If the disease spreads out of your lungs to other parts of your body by may have symptoms that could include:

  • Pneumonia
  • Pericarditis
  • Anemia
  • Adrenal insufficiency
  • Ulcers in your intestinal tract, tongue, or mouth
  • Meningitis

Causes

The cause is from reproductive spores (cells) of fungus called Histoplasma capsulatum that is often found in bat and bird droppings or from soil that is contaminated with either of these droppings and has been disturbed. It is usually transmitted when the spores get into the air because they are very light and float on the air, such as during demolition projects or during cleanup of bird or bat droppings and people breathe in the contaminated spores. It is commonly found in pigeon or chicken coops, caves, parks, and old barns. Even if you have had this medical condition you can still get it again but the subsequent infections are milder. It is not a contagious disease so it does not spread from animal to person or person to person.

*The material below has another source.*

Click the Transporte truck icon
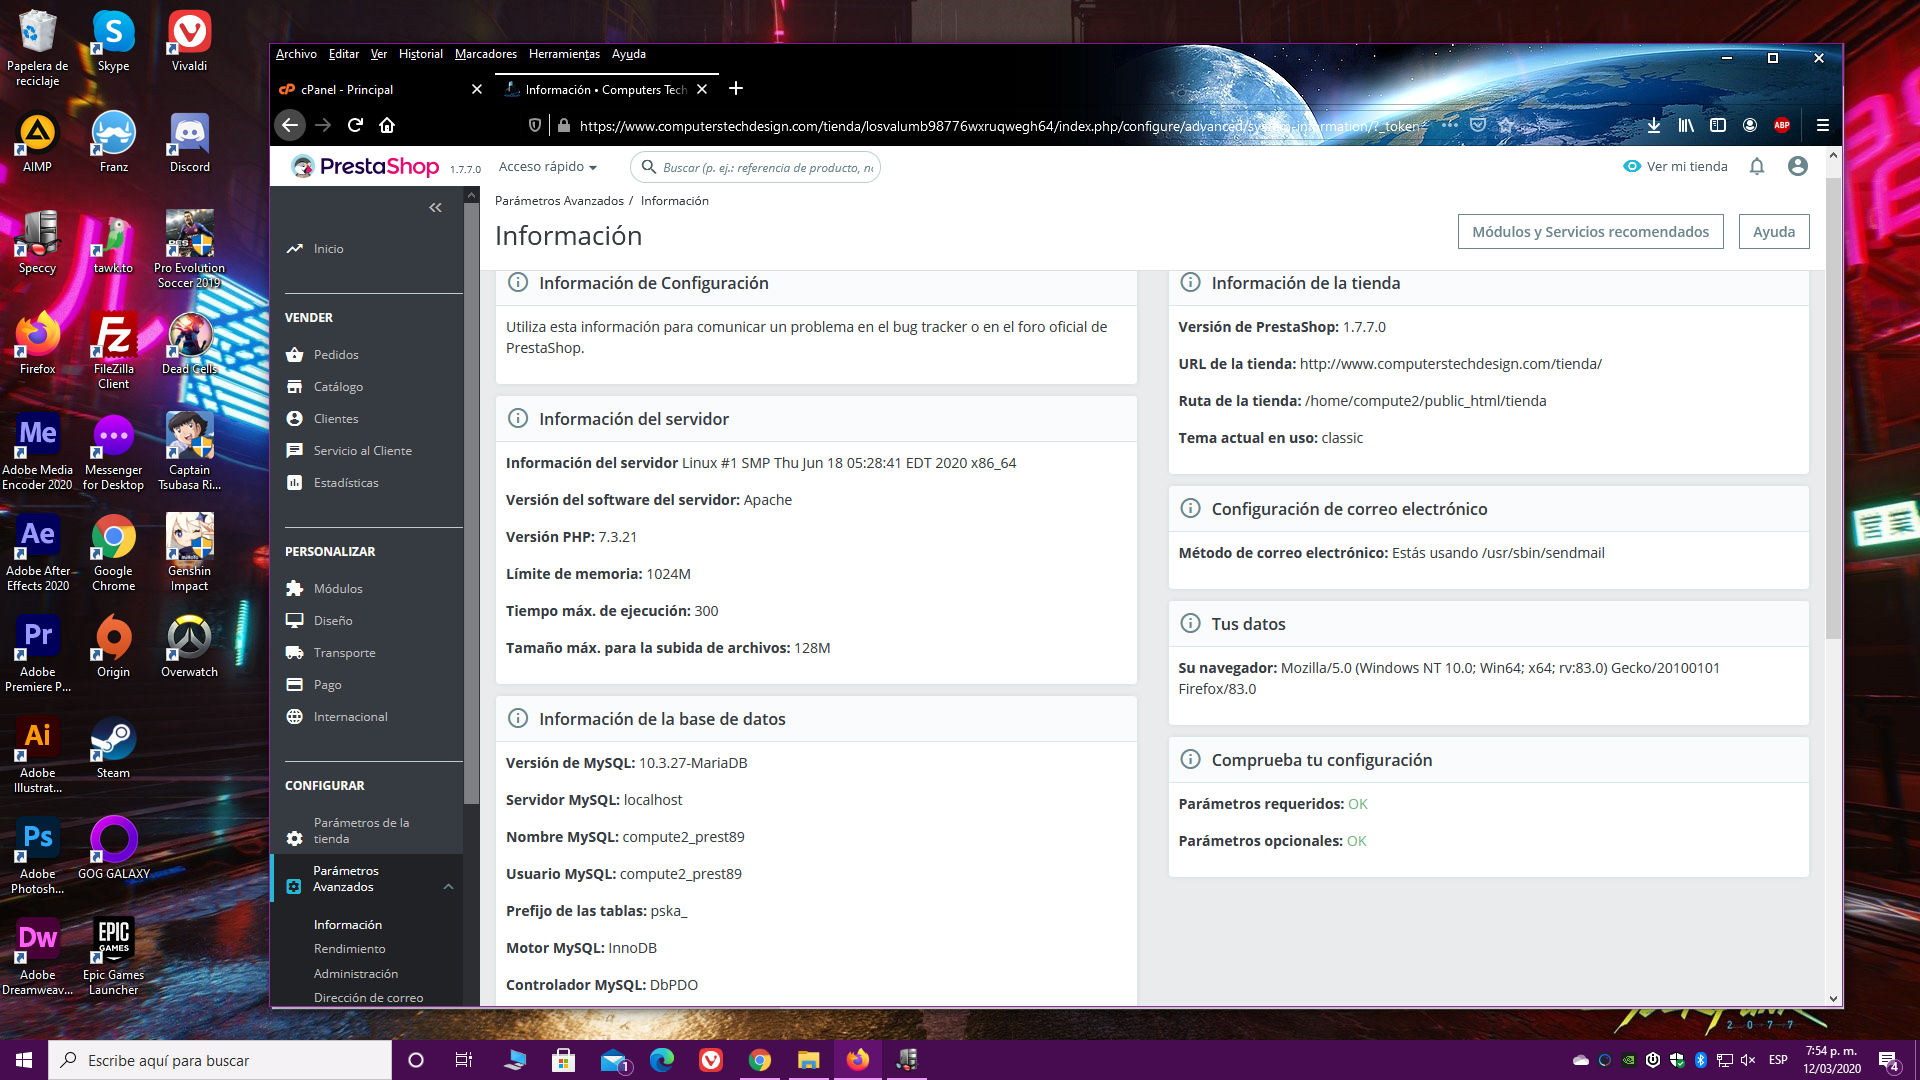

This was first described in 1905 y Samuel Darling by was not diagnosed until 1932 by Edna Tompkins and Katharine Dodd when they were treating an infant with this medical condition. It has been found world-wide since the 1930’s.

Diagnosis

Physicians may sometimes have trouble diagnosing histoplasmosis because the patient may not give the physician a history of possible exposure to areas that may be contaminated with the fungus spores. Treatment that is done depends on the area of your body that is affected. For mild cases of this medical condition it is not necessary to do any testing but in order to choose the appropriate treatment where the disease may be life-threatening it is crucial to do testing. Your physician may only test for histoplasmosis if you work in area that is high risk for developing this medical condition or if you have a severe infection. Your physician may suggest that a combination approach be used to find evidence of the disease by doing a fungal culture by taking samples of:

  • Urine or blood doing a complete blood count because a low white blood count may occur in someone who has chronic progressive histoplasmosis. The physician is also checking for proteins or antibodies that could indicate contact with these fungus spores.
  • Secretions from your lungs
  • Doing a biopsy on lung tissue
  • Bone marrow

It can take as long as six weeks to get the results from urine or blood tests or the sputum cultures. The physician may also order a chest x-ray to see if there are any changes in your lungs such as lymph nodes that are enlarged or have any cavitations which can occur in acute and chronic progressive disseminated histoplasmosis.

Treatment

If the symptoms are not severe the physician may opt to do no treatment or have you take over-the counter medications and rest. If you have the symptoms and are severe the physician can treat it with antifungal medication, which could be one or a combination of two or more. When you have trouble breathing or your lungs have been infected for more than thirty days the physician may give you oral antifungal medications. These may require treatment by using an IV. Severe infections may require the medication intravenously, which is how they give the strongest medication. There are some types of antifungal medications in a pill form. In some cases a person has to take the medication for up to twenty-four months. One type of antifungal medications that is commonly prescribed is Itraconazole. If you have had a case of histoplasmosis before and get it again you have partial protection from getting a severe form of the disease the second time.

For the people who have no symptoms or mild symptoms the infection will usually go away within three weeks without treatment.